The expectation was that David De Gea would come in as Casillas' long-term replacement at the Santiago Bernabeu. It seemed natural, with the Manchester United goalkeeper gently easing the Madrid man out at international level and De Gea still having his best years ahead of him. He is out of contract next summer and the signs are that he wants to return to the Spanish capital, even if he has kept his thoughts to himself.
Today, Real Madrid are in Melbourne enjoying the start to their pre-season while De Gea and United are across the pond on the west coast of the United States, doing their own preparations in Seattle for the forthcoming campaign. The difference is more than 8,000 miles and a deal to bring the 24-year-old to the Bernabeu this summer seems little closer.

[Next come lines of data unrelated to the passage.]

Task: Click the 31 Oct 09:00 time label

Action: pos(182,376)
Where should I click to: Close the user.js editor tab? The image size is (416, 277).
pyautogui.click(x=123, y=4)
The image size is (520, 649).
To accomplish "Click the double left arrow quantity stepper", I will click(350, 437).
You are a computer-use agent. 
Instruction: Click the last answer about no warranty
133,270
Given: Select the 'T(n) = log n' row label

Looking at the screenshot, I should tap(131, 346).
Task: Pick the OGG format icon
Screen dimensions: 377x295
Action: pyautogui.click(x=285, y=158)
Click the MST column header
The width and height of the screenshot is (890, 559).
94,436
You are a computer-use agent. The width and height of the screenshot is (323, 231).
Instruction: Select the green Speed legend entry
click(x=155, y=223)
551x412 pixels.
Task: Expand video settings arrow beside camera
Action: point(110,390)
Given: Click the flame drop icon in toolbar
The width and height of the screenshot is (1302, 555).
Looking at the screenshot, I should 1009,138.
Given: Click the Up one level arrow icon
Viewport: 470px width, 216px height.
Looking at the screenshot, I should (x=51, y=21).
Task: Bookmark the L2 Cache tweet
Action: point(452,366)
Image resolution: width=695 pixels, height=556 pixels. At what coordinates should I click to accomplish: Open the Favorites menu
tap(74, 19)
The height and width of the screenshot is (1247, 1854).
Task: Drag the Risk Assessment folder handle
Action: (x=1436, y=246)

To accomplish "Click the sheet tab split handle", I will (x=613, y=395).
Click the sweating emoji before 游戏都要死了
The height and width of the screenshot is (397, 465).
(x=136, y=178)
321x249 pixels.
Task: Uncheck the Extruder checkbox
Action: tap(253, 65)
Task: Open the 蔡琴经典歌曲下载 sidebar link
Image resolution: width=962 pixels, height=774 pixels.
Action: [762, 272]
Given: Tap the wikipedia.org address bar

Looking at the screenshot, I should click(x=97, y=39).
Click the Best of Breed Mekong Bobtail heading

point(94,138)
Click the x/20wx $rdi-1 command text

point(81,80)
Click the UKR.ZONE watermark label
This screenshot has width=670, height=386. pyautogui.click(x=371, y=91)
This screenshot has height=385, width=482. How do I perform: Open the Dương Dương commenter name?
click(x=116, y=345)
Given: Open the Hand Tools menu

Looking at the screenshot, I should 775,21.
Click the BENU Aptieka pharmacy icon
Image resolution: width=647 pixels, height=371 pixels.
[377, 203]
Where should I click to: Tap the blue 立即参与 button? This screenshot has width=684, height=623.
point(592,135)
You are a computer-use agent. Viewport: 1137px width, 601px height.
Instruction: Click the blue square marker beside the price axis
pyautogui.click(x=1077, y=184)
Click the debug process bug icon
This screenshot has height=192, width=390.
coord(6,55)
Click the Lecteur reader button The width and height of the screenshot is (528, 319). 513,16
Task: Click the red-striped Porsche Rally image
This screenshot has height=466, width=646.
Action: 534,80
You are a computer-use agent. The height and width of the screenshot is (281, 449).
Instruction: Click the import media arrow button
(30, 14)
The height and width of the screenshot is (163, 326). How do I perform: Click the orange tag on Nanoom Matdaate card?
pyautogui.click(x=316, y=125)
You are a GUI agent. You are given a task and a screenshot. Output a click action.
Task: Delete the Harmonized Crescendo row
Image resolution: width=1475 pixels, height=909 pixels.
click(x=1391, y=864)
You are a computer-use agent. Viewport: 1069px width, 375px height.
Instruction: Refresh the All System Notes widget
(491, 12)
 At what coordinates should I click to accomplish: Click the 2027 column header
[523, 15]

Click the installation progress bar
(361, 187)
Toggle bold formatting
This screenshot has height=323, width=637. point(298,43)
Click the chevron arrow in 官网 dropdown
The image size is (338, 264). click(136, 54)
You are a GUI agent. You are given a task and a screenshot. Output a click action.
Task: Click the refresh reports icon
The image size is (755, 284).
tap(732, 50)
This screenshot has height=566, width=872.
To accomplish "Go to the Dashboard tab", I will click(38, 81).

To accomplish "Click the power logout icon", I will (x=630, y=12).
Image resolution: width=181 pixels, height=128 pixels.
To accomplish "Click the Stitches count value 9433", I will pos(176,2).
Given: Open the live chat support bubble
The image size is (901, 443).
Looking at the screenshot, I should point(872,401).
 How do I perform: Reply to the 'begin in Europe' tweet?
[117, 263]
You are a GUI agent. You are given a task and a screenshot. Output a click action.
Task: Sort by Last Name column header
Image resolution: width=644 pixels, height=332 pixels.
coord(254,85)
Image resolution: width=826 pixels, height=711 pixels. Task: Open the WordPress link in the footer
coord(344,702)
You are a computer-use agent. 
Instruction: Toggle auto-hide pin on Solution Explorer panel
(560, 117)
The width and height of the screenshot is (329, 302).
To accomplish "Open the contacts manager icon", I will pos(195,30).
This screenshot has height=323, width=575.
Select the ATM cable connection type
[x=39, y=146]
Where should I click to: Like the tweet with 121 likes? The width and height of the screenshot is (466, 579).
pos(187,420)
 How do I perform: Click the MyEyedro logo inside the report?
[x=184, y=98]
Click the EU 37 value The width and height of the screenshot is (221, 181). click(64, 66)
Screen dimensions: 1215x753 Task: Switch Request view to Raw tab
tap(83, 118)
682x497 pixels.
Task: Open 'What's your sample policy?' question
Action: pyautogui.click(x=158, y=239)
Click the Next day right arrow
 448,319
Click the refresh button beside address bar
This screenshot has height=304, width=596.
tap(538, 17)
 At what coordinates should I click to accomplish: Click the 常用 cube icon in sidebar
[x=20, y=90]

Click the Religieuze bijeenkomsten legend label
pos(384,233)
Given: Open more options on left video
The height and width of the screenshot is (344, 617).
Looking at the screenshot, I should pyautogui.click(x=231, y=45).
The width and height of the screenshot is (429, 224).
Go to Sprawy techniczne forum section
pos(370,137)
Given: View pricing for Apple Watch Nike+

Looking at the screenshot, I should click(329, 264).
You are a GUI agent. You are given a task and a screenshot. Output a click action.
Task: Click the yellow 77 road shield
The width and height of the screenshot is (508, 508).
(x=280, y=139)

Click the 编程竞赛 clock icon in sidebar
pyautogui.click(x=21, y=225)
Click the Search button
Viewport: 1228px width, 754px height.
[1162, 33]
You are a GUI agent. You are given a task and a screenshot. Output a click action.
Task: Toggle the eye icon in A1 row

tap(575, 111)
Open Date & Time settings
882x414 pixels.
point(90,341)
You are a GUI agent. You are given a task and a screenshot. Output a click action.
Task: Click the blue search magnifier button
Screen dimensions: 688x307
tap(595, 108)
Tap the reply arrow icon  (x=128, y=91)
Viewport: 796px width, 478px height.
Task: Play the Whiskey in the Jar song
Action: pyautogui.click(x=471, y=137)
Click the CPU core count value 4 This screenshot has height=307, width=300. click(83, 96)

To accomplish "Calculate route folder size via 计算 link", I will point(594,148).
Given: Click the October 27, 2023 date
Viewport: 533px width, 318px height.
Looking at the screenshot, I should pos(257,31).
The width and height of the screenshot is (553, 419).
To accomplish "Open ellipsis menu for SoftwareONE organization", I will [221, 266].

With that in mind, Madrid have welcomed former youth product Kiko Casilla back to the club for a fee of €6 million from Espanyol. It all points towards De Gea remaining at Old Trafford for another season and Madrid being able to pick up a player they crave for nothing next summer. United may be keen to keep the former Atletico Madrid man this season but they will lose out a year from now.
Financially, it makes sense, though from a purely footballing point of view the decision to bring in Casilla, and raid Espanyol for a second time this summer after welcoming Lucas Vazquez back from the Catalan club, means question marks will remain over such a crucial position on the pitch. Bringing De Gea in now instead of next summer would have put a tick next to the goalkeeping box potentially for the next decade. It would have brought a chance to move on.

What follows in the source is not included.